When the tolls on Bay Area bridges were increased on July 1, the Bay Bridge was given a higher toll at the times of its greatest usage in an attempt to reduce congestion by discouraging drivers from using the bridge at peak times. Crossing the bridge into San Francisco costs $6 from 5:00 to 10:00 am and 3:00 to 7:00 pm on weekdays, $4 at other times on weekdays, and $5 on weekends. However, the toll structure does not seem to have had the desired effect.
Using data for about 50,000 bridge crossings from Stamen Design’s Cabspotting and from NextBus for AC Transit, I calculated and plotted the time required to cross the bridge at different times of day before and after the toll increase.

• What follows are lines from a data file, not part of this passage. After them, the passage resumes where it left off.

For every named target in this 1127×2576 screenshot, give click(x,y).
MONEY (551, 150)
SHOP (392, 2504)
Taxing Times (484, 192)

The graphs are noisy because of the small sample size, but the time required to cross the bridge by car at the morning and afternoon weekday peak times seems basically unchanged since 2008. The off-peak weekday crossing is a little slower than it used to be, perhaps because of the S-curve detour for construction of the new east span. On weekends, the off-peak crossing time seems to be unchanged since 2008.
The weekend peak data from 2008 is especially noisy so it is hard to tell exactly what has changed there, but if anything, it takes longer to cross the bridge now than it did before. It seems that either the demand for the bridge is so inelastic that the variable tolls are not an effective way of shifting or reducing demand, or that the price differential has not been made large enough to have an effect.
What does seem to be effective is the exclusive bus lane that allows AC Transit buses to cross the bridge nearly as quickly during the morning weekday peak as at off-peak times. I don’t understand why it doesn’t provide the same benefit during the afternoon peak.
John Goodwin, a spokesperson for the Metropolitan Transportation Commission, said it’s too early to draw any conclusions but a group of UC Berkeley professors, including Robert Cervero, was hired to do a comprehensive analysis of the new toll schedule, including the impact on the Bay Bridge. Some preliminary results are expected to be released next week.
“It’s still far too early to draw any meaningful conclusions but we’re very much interested in getting as much data as we can. We’re certainly looking forward to receiving the initial findings,” said Goodwin.
A report [pdf] released by the MTC in October showed that Bay Bridge traffic did not significantly decline in 2010 when compared to 2009.